Ante el pedido, el artista comenzó a experimentar con sus dibujos: “decidí cortar la figura [de Hipólito Yrigoyen] en sus trazos anatómicos y las cosí con hilo. Lo filmé cuadro por cuadro moviendo las partes y así fue como Yrigoyen comenzó a moverse”, cuenta Quirino.
El artista decidió filmar la película en la terraza de su casa utilizando la luz solar pero la amenaza del viento y los saltos de luz en los cuadros lo llevaron a perfeccionar su técnica posteriormente.
Animación en Buenos Aires en las dos primeras décadas del siglo XX
Derrotados los partidos conservadores que desde hacía 36 años se alternaban en el poder, Hipólito Yrigoyen es elegido presidente de la nación en 1916 en la primera elección con sufragio libre y secreto del país.
La fuerte crítica a la corrupción de los gobernantes, el interés creciente de los ciudadanos en los asuntos políticos y la censura popularizaron el uso de la caricatura en las publicaciones de la época como recurso crítico que permitía evitar la censura.
La sátira política argentina como película animada
Valle eligió un tema de actualidad que despertaba gran interés: los obstáculos con los que se debía enfrentar el flamante gobierno de Hipólito Yrigoyen.
En tono satírico, se mostraba al presidente subiendo al cielo a pedir consejos para poder gobernar su pueblo. Tras haber obtenido unos rayos, Yrigoyen los arrojaba sobre la ciudad de Buenos Aires para destruir el vicio y la corrupción.
Para lograr estos efectos, Valle contrató al arquitecto francés Andrés Ducaud quien construyó una maqueta de siete metros de ancho de la ciudad con sus calles, avenidas y edificios públicos, tales como el Congreso y el Teatro Colón.
Los efectos especiales fueron todo un desafío ya que se debieron crear mezclas de pólvora y combinar los movimientos de los autos y gente de la maqueta con las cámaras que habían sido previamente adaptadas.
El estreno de “El Apóstol”
Sólo faltaba encontrar una sala de cine para estrenar la película.
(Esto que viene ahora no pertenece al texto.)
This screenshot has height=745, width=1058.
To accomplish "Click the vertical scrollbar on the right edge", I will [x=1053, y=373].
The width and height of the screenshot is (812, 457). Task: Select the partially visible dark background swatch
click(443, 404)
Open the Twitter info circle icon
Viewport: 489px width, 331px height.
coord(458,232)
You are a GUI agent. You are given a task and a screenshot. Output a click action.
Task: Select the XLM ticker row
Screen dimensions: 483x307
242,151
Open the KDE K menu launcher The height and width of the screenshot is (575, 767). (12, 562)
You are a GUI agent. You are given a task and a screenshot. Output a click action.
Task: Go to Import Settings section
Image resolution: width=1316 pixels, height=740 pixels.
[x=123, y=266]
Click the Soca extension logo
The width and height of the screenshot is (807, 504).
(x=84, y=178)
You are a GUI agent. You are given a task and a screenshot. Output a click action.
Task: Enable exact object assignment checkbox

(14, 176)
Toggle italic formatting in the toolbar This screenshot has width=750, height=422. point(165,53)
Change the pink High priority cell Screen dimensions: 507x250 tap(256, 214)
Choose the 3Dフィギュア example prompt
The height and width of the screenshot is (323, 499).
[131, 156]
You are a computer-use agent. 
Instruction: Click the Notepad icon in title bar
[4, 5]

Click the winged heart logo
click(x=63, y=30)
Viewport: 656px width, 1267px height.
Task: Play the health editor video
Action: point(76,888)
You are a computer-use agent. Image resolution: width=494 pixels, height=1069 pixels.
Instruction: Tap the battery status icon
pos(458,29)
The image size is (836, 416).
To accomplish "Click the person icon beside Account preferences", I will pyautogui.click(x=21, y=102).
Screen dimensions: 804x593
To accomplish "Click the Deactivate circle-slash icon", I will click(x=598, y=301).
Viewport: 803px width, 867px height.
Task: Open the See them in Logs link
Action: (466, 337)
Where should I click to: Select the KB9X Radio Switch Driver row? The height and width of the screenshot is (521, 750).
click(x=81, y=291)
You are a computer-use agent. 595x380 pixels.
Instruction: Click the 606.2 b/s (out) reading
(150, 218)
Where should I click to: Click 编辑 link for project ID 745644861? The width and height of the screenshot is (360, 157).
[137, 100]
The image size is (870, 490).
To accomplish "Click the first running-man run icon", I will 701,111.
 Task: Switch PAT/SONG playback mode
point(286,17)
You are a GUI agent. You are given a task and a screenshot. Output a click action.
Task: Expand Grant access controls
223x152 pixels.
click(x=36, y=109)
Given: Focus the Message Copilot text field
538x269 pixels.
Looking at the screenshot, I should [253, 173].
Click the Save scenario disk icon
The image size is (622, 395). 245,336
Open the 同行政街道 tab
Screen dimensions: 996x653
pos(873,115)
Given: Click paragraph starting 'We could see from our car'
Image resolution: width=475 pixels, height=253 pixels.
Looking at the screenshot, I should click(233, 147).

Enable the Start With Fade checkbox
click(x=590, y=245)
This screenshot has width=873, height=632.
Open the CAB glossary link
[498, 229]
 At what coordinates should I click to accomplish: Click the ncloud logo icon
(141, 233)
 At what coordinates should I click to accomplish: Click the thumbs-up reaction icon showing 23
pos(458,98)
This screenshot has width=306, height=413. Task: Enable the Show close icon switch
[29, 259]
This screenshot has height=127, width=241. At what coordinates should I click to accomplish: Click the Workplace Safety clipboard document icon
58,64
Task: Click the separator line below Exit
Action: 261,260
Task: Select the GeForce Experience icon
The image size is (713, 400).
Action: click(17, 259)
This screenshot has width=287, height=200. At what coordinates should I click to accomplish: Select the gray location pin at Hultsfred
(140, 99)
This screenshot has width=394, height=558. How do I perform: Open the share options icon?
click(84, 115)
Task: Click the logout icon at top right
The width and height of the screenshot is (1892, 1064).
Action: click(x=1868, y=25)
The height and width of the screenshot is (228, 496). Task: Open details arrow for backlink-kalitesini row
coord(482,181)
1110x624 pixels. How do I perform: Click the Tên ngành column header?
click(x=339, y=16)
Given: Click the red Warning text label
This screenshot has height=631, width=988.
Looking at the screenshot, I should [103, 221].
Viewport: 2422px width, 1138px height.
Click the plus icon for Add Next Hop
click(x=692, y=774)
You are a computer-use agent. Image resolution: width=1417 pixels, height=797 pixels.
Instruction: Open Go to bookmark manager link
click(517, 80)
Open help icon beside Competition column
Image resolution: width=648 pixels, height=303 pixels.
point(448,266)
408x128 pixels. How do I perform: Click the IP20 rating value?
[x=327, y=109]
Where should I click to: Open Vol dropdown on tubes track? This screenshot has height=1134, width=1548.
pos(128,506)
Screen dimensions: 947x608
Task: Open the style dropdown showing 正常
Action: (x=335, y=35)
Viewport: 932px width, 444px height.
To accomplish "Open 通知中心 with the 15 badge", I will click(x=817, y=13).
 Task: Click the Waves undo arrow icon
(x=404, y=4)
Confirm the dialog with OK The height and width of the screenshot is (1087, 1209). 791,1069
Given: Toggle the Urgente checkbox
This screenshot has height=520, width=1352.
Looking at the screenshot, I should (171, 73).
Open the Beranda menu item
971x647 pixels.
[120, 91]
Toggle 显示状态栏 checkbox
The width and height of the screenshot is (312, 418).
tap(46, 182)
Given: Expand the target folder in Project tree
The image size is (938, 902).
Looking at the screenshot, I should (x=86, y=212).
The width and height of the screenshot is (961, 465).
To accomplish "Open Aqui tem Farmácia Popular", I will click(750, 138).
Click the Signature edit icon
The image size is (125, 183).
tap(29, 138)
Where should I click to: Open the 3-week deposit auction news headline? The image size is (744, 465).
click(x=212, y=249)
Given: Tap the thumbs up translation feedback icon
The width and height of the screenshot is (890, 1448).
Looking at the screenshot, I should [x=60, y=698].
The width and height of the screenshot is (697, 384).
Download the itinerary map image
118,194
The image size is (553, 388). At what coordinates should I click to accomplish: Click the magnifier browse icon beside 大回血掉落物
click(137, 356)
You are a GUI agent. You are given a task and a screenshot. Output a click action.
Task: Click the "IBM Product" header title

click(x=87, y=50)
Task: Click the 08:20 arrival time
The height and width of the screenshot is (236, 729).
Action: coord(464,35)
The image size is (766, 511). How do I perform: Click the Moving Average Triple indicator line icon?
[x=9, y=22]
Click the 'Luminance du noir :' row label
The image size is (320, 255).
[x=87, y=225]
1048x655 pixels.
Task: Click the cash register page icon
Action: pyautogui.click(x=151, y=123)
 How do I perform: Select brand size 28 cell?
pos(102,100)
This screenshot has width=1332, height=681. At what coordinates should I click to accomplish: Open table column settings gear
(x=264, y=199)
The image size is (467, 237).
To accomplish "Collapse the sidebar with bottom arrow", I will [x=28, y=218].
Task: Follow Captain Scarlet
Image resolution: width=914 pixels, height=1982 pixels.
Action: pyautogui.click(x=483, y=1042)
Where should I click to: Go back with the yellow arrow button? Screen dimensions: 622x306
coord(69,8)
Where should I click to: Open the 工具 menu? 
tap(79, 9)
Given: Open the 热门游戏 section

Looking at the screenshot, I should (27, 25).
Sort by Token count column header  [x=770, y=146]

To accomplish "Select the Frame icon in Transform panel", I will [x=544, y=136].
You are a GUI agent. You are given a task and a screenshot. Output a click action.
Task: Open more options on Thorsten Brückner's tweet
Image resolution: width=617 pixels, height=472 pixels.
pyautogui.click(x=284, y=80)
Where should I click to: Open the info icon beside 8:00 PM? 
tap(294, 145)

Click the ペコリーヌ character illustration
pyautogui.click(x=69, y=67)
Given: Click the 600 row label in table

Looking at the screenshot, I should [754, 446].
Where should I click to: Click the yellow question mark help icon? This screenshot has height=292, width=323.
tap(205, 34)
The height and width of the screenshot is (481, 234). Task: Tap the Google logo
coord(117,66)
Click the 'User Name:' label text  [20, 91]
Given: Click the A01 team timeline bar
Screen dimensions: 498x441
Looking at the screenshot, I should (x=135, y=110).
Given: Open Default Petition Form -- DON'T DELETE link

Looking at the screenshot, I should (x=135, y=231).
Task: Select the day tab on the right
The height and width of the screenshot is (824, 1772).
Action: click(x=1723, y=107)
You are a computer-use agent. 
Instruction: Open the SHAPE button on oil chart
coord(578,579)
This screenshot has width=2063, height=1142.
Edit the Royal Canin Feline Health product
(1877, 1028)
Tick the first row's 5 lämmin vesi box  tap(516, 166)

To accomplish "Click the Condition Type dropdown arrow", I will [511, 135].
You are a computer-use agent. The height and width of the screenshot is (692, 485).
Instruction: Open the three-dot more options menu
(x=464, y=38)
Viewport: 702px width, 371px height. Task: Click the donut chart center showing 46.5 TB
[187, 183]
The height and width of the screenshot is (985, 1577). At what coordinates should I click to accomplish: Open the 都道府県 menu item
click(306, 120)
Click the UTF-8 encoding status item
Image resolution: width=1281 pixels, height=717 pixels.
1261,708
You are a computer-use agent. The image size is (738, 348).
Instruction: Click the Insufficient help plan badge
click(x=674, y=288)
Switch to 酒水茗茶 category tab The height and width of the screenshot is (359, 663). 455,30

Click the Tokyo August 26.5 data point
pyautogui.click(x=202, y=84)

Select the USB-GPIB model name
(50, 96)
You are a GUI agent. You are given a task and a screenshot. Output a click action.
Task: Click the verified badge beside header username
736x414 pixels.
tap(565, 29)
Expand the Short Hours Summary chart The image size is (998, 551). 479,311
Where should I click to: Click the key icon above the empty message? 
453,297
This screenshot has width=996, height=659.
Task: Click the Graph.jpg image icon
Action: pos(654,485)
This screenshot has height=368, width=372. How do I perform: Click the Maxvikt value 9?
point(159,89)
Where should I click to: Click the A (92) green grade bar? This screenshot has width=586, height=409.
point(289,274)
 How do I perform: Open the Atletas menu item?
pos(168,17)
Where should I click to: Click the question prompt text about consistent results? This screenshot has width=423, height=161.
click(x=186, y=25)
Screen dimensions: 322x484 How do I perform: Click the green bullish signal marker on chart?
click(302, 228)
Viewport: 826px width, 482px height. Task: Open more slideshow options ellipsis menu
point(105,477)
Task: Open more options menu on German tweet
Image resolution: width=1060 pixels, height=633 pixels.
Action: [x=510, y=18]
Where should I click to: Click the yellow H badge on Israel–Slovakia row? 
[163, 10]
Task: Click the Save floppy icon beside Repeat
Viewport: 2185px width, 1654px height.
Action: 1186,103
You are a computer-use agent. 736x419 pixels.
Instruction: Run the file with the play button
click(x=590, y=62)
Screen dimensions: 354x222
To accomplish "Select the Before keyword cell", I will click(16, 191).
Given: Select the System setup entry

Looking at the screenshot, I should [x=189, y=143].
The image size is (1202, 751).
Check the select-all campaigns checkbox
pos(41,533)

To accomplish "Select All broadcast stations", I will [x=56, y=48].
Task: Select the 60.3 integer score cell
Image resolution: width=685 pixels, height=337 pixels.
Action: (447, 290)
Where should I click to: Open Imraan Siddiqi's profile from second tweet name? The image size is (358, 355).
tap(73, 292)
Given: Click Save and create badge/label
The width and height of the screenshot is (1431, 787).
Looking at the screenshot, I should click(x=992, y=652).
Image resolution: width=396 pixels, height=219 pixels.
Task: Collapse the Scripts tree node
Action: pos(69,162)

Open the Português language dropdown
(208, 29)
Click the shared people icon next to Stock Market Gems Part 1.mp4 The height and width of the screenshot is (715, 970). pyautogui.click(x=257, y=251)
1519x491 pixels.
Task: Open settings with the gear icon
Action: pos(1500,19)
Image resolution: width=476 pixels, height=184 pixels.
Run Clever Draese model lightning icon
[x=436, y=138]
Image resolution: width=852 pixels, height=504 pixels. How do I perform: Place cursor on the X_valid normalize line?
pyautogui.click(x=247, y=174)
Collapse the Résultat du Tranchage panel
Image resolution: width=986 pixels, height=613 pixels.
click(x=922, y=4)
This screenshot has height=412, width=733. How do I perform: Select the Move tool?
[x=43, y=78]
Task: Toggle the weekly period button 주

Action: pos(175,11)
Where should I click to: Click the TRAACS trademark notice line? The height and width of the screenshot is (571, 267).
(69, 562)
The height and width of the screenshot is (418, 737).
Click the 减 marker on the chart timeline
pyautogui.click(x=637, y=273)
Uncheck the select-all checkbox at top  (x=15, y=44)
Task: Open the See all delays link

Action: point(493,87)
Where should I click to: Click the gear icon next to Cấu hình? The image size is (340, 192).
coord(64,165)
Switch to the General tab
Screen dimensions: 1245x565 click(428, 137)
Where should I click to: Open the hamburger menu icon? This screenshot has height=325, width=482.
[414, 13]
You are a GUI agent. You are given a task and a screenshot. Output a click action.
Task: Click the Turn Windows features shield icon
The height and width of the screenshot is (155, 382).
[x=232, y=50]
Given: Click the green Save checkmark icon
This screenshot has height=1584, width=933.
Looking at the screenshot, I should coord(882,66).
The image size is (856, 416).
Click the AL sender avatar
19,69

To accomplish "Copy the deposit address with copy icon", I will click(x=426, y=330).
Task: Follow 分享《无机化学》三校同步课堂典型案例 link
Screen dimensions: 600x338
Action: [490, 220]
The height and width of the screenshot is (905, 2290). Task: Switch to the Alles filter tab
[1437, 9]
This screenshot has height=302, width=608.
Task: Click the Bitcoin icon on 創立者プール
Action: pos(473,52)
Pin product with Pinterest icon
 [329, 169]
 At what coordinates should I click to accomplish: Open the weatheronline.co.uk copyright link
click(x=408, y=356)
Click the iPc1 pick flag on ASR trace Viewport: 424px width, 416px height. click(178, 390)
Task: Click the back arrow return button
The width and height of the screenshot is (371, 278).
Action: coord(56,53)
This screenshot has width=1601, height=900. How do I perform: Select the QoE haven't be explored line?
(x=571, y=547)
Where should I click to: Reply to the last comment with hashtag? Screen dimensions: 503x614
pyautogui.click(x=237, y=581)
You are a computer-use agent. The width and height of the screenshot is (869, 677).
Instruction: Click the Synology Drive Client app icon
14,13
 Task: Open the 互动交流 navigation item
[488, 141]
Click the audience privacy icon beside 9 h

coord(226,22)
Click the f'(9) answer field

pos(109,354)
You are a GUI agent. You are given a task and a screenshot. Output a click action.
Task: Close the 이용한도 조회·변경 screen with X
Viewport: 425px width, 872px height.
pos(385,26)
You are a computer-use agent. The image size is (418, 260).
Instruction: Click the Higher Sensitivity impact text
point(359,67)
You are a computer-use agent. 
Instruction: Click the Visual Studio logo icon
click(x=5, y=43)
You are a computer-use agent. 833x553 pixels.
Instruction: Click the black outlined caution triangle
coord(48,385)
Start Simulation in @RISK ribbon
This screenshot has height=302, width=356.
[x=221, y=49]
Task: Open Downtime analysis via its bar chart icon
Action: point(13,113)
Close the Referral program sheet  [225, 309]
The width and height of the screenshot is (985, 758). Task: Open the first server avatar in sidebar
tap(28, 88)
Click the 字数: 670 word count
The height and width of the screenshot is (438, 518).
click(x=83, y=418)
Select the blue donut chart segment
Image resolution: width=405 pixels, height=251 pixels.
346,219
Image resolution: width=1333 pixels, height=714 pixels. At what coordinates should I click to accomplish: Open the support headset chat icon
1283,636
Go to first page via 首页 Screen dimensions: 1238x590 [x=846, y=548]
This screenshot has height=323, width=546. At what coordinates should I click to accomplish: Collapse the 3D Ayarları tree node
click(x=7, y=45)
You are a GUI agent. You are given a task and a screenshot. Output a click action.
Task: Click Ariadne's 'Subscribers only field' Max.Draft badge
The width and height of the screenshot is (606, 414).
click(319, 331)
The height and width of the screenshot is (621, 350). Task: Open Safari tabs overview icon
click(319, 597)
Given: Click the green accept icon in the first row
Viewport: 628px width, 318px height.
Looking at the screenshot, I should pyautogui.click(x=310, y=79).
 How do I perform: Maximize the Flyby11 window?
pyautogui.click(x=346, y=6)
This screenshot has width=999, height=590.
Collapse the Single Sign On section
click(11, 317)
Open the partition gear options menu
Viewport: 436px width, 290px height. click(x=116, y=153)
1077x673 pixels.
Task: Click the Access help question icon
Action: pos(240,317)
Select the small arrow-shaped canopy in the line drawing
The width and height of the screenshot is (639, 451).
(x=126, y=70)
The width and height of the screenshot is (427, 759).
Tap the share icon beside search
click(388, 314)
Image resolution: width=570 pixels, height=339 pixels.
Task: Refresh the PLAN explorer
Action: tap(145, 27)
Esto no resultó fácil ya que se trataba del primer largometraje animado y, además, era una crítica directa a Yrigoyen. Finalmente Valle consiguió una sala ubicada en el centro de la ciudad y la película se estrenó el 9 de noviembre de 1917. Veinte años después, Disney estrenaba su primer largometraje animado.
El film fue un éxito. La gente que salía del cine se dirigía al Congreso o al Teatro Colón para comprobar si lo habían destruido realmente.
El cine sigue asombrando casi un siglo después de su nacimiento, al igual que sus creadores, que todavía buscan la forma de seguir haciéndolo.